### Written exercise
Express the lines below as a JSON list of strings, one string per line, skipping any blank lines and leaving out the pictures.
— Start of Listing —
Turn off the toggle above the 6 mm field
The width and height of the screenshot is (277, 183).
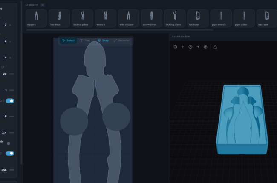coord(10,101)
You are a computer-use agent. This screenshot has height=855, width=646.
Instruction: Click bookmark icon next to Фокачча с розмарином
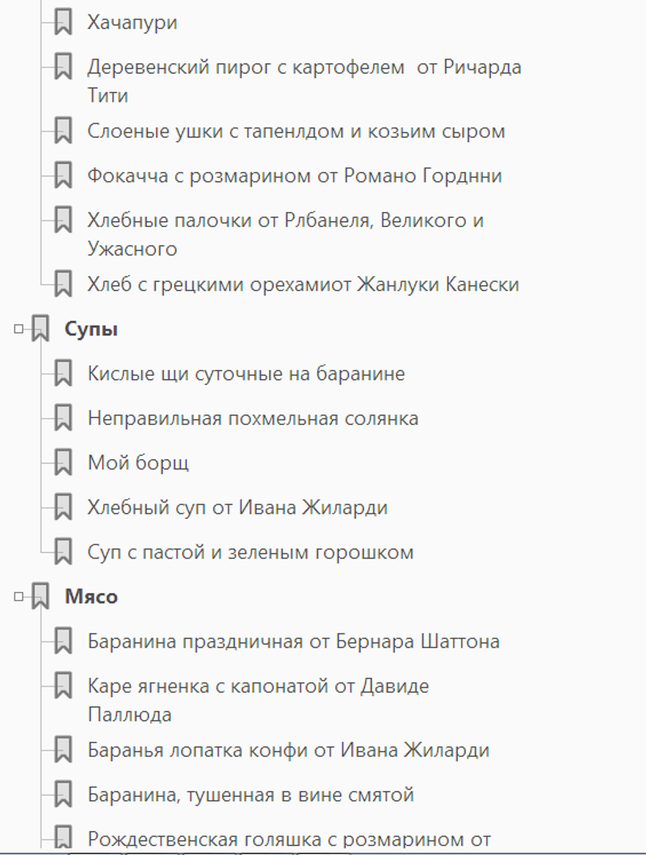pyautogui.click(x=63, y=175)
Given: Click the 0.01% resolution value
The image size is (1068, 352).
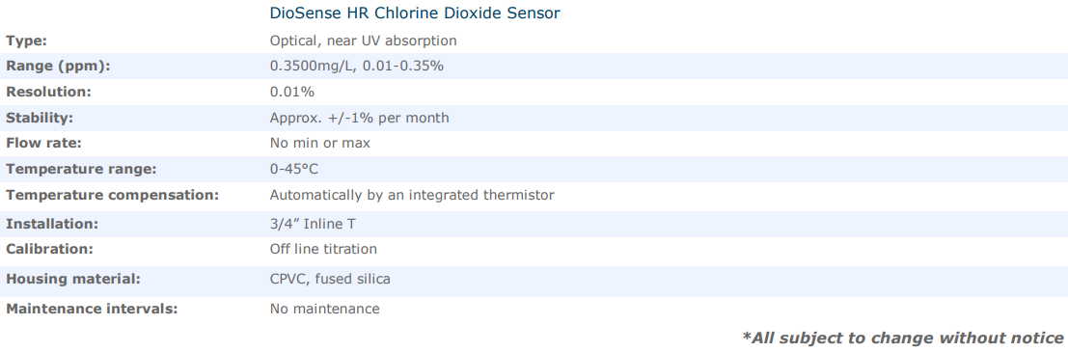Looking at the screenshot, I should point(292,92).
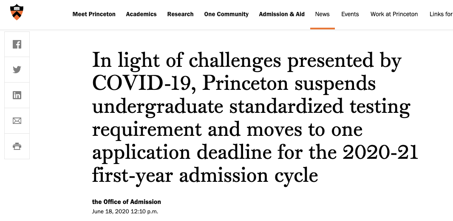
— End of Listing —
### Answer to the problem
[
  "Turn off the toggle above the 6 mm field",
  "The width and height of the screenshot is (277, 183).",
  "coord(10,101)",
  "You are a computer-use agent. This screenshot has height=855, width=646.",
  "Instruction: Click bookmark icon next to Фокачча с розмарином",
  "pyautogui.click(x=63, y=175)",
  "Given: Click the 0.01% resolution value",
  "The image size is (1068, 352).",
  "Looking at the screenshot, I should point(292,92)."
]